Just shy of a year from when it was first spotted in northeast Georgia, the insect now commonly called the “kudzu bug” continues to mystify homeowners and agricultural researchers.

A native of India and China, the bean plataspid (Megacopta cribraria) is pea-sized and brown with a broad posterior.

A legume-eater, its favorite menu items include both the famous weed kudzu and soybeans, a crop grown in Georgia for its oil.

Also commonly called lablab bug and globular stink bug, the newcomer releases a chemical — similar to the stink bug — when threatened. As kudzu is killed by fall frost, it may soon over-winter in droves around homes, something the more-common Asian lady beetle does.

“The difference is the bean plataspid is far more numerous than the lady bug,” says Wayne Gardner, an entomologist with the University of Georgia College of Agricultural and Environmental Sciences.

It likes to congregate on the sides of light-colored homes and vehicles, Gardner says. This time of year, the insects are most active in the afternoon when it's warm.

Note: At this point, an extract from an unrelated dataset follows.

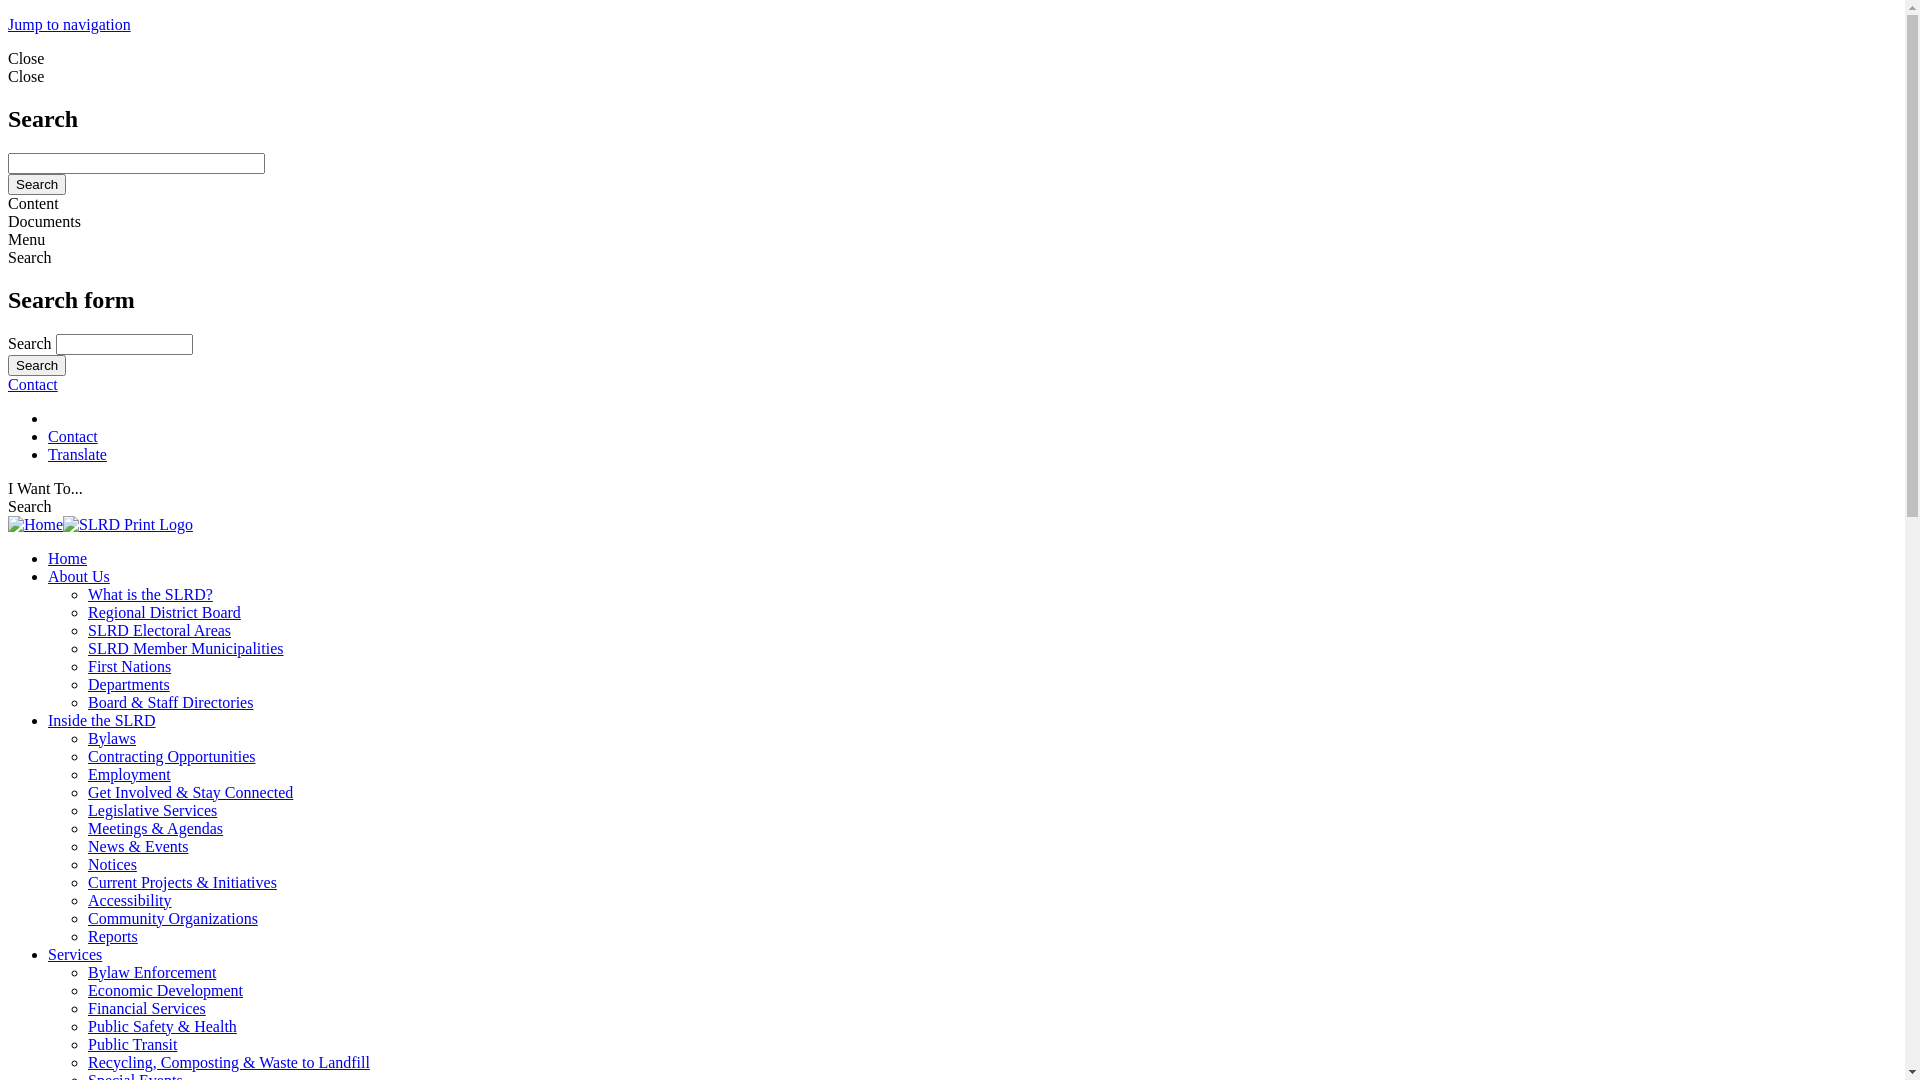 The width and height of the screenshot is (1920, 1080). What do you see at coordinates (149, 593) in the screenshot?
I see `'What is the SLRD?'` at bounding box center [149, 593].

Homeowners who live near kudzu patches can expect to see the kudzu bug as the weather turns cooler.

Gardner is one of a team of CAES scientists working to identify the insect's habits (other than munching on kudzu) and determine whether it will wreak havoc on Georgia's soybean crop.

Last fall, the bug was reported in Barrow, Clarke, Greene, Gwinnett, Hall, Jackson, Oconee and Walton counties. It can now be found in 68 counties as far south as Dooly County. “We expect to see it in additional counties this year before winter temperatures stop its spread for this growing season,” Gardner says.

He’s also seen the pest in the Carolinas and expects it to arrive in Alabama and Tennessee soon.

UGA entomologist Dan Suiter believes the bug arrived here by accident.

 

No natural enemies

“We do have the world's busiest airport here (in Georgia), but we'll never know how the bug first got here,” Suiter says. “When it found kudzu here, it found a food source, and it doesn't have any natural enemies here that we are aware of.”

It’s an “invasive species feeding on an invasive species,” he says.

On the UGA campus in Griffin, Ga., Gardner and his staff are collecting bugs from various sites across the state and raising them in small plastic arenas containing kudzu leaves.

“In our labs, we’re trying to determine if they die from anything naturally,” Gardner says.

Introduced to the United States in 1876 from Japan, kudzu was planted in the 1930s to control soil erosion. It now tops the nation's invasive species list. The researchers have no idea what the insect's long-term impact on kudzu will be.

“It eats kudzu, which is good. But it also stinks and gets on homes, which is bad,” Gardner says. “And the ominous threat is that it eats soybeans and other legume crops.

In India and China, manually removing them is the most common way to control kudzu bugs. UGA scientists also want to determine how to control the pest around homes and whether or not to control it on agricultural crops.

“In soybeans right now, they are there in very high numbers in some locations,” says Phillip Roberts, a CAES entomologist studying the bug’s effect on agriculture.

Roberts has studies in fields to determine whether it’s more economical to treat the pest or leave fields untreated.

“It’s a true bug, but with needle-like mouthparts,” he says. “It feeds on stems, sap, leaves and petioles. The one observation we have made is it does not appear to feed on the developing pods, thank goodness.”

Each year, Georgia farmers plant about 350,000 acres of soybeans, which are primarily crushed for the cooking oil. Livestock animals are fed the leftover meal.